Work to be completed –
Can you copy out every line from the one containing "Internacionales (253, 52)" down to the very last line, word for word, leaving out the pictures?
==== Given information
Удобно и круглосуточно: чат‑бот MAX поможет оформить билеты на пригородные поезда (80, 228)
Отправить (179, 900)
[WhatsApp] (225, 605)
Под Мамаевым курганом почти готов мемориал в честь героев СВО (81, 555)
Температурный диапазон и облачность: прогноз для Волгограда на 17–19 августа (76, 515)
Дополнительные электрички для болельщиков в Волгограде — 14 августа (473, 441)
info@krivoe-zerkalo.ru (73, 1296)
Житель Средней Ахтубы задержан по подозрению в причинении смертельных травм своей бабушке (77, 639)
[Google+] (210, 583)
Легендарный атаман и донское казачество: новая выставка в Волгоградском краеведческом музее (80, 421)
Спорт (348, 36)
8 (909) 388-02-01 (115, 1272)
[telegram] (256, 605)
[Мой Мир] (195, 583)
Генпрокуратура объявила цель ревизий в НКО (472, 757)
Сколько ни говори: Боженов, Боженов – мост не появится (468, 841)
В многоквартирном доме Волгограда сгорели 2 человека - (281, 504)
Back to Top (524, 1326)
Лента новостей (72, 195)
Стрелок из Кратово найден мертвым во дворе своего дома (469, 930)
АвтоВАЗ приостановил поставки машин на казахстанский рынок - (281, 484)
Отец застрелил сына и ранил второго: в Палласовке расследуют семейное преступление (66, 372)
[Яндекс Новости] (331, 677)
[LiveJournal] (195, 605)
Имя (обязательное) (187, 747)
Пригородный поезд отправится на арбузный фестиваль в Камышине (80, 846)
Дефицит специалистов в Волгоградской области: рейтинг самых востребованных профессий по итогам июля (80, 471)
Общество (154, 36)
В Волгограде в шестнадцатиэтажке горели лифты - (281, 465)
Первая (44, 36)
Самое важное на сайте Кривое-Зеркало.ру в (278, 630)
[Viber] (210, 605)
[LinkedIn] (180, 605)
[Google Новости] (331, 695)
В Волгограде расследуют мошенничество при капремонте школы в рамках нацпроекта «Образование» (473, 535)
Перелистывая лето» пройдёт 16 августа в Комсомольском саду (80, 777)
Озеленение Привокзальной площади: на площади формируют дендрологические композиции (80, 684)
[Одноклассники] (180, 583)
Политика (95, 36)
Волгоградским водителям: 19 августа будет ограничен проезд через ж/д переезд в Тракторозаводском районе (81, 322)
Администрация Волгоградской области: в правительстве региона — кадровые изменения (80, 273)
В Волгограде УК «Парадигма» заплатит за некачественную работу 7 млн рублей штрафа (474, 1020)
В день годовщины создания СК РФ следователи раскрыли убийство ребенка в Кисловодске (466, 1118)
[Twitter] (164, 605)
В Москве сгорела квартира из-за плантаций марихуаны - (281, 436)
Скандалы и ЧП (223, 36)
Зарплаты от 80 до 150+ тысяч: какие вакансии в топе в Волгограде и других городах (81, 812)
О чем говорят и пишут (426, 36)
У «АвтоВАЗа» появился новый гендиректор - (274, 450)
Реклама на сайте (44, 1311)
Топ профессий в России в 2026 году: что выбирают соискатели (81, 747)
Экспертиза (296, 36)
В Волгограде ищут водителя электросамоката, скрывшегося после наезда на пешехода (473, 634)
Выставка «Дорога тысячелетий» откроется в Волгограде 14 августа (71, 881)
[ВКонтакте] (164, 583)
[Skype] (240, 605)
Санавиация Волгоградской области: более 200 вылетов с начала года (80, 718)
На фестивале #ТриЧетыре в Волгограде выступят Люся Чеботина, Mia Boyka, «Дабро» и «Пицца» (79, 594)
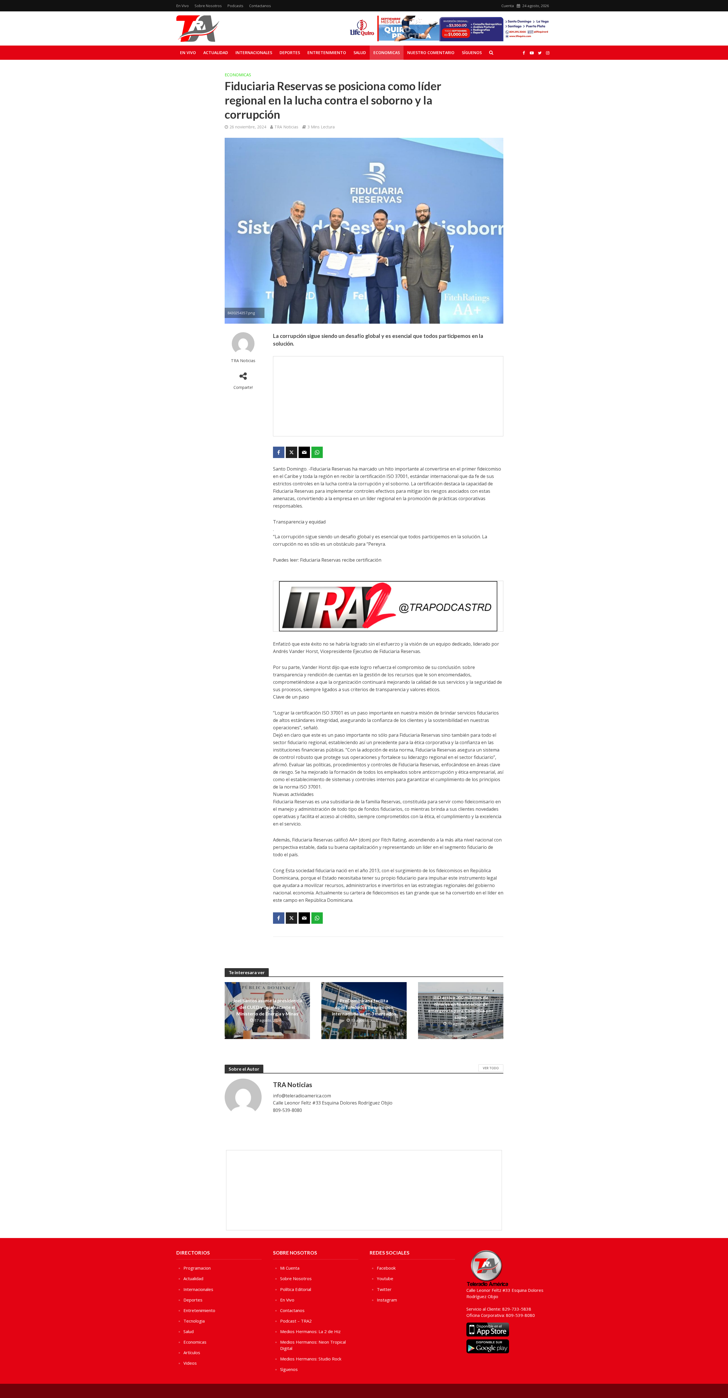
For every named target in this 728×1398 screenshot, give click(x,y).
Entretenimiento (326, 52)
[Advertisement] (388, 396)
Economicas (386, 52)
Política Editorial (295, 1289)
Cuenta (507, 5)
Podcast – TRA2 (296, 1321)
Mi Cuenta (289, 1268)
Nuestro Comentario (430, 52)
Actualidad (215, 52)
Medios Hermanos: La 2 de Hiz (310, 1331)
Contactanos (260, 5)
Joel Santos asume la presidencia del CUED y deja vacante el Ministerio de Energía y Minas (267, 1007)
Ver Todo (491, 1068)
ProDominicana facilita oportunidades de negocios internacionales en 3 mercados (364, 1007)
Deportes (290, 52)
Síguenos (472, 52)
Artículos (191, 1352)
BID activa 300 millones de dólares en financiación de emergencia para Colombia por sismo (460, 1007)
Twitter (384, 1289)
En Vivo (182, 5)
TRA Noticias (286, 127)
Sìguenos (289, 1369)
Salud (359, 52)
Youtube (385, 1278)
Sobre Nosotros (208, 5)
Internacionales (253, 52)
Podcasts (235, 5)
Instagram (387, 1300)
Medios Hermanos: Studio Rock (310, 1359)
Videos (190, 1363)
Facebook (386, 1268)
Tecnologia (194, 1321)
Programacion (197, 1268)
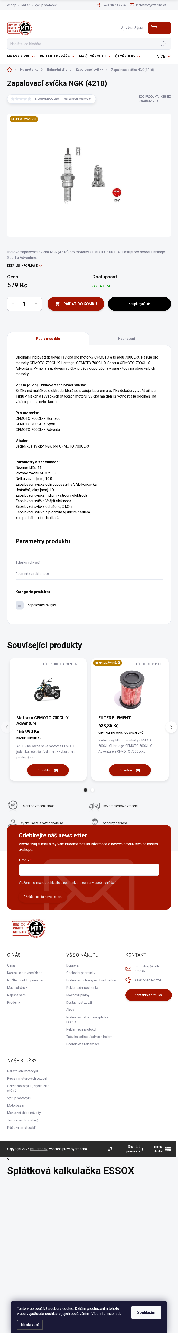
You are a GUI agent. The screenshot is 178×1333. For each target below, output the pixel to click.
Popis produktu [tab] (48, 338)
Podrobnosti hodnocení (77, 98)
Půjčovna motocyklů (22, 1127)
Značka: (148, 101)
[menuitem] (21, 56)
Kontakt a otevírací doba (24, 973)
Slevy (70, 1010)
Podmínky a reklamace (32, 574)
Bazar (25, 5)
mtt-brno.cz (39, 1149)
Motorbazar (16, 1105)
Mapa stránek (17, 987)
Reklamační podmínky (82, 987)
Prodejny (13, 1002)
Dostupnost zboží (79, 1002)
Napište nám (16, 995)
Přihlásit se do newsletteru (43, 897)
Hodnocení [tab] (126, 338)
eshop (11, 5)
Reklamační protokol (81, 1029)
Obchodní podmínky (80, 973)
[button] (85, 790)
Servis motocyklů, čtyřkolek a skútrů (28, 1088)
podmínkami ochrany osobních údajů (90, 882)
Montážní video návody (24, 1113)
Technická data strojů (22, 1120)
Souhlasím (146, 1312)
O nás (11, 965)
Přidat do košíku (80, 304)
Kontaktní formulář (148, 995)
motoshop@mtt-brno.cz (147, 968)
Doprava (72, 965)
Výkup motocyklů (19, 1098)
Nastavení (30, 1325)
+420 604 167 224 (148, 980)
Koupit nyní (137, 304)
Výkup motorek (45, 5)
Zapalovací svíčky (41, 605)
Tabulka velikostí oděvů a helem (89, 1037)
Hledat (163, 44)
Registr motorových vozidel (27, 1078)
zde (118, 1313)
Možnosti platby (77, 995)
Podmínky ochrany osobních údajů (91, 980)
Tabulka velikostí (28, 562)
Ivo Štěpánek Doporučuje (25, 980)
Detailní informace (22, 265)
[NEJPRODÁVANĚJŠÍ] (130, 689)
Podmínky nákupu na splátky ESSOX (87, 1019)
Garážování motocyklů (23, 1071)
========
Answer to the problem –
Internacionales (253, 52)
Podcasts (235, 5)
Instagram (387, 1300)
Medios Hermanos: Studio Rock (310, 1359)
Videos (190, 1363)
Facebook (386, 1268)
Tecnologia (194, 1321)
Programacion (197, 1268)
You are a GUI agent. The screenshot is 178×1333. For each target below, output the pixel to click.
Popis produktu [tab] (48, 338)
Podrobnosti hodnocení (77, 98)
Půjčovna motocyklů (22, 1127)
Značka: (148, 101)
[menuitem] (21, 56)
Kontakt a otevírací doba (24, 973)
Slevy (70, 1010)
Podmínky a reklamace (32, 574)
Bazar (25, 5)
mtt-brno.cz (39, 1149)
Motorbazar (16, 1105)
Mapa stránek (17, 987)
Reklamační podmínky (82, 987)
Prodejny (13, 1002)
Dostupnost zboží (79, 1002)
Napište nám (16, 995)
Přihlásit se do newsletteru (43, 897)
Hodnocení [tab] (126, 338)
eshop (11, 5)
Reklamační protokol (81, 1029)
Obchodní podmínky (80, 973)
[button] (85, 790)
Servis motocyklů, čtyřkolek a skútrů (28, 1088)
podmínkami ochrany osobních údajů (90, 882)
Montážní video návody (24, 1113)
Technická data strojů (22, 1120)
Souhlasím (146, 1312)
O nás (11, 965)
Přidat do košíku (80, 304)
Kontaktní formulář (148, 995)
motoshop@mtt-brno.cz (147, 968)
Doprava (72, 965)
Výkup motocyklů (19, 1098)
Nastavení (30, 1325)
+420 604 167 224 (148, 980)
Koupit nyní (137, 304)
Výkup motorek (45, 5)
Zapalovací svíčky (41, 605)
Tabulka velikostí oděvů a helem (89, 1037)
Hledat (163, 44)
Registr motorových vozidel (27, 1078)
zde (118, 1313)
Možnosti platby (77, 995)
Podmínky ochrany osobních údajů (91, 980)
Tabulka velikostí (28, 562)
Ivo Štěpánek Doporučuje (25, 980)
Detailní informace (22, 265)
[NEJPRODÁVANĚJŠÍ] (130, 689)
Podmínky nákupu na splátky ESSOX (87, 1019)
Garážování motocyklů (23, 1071)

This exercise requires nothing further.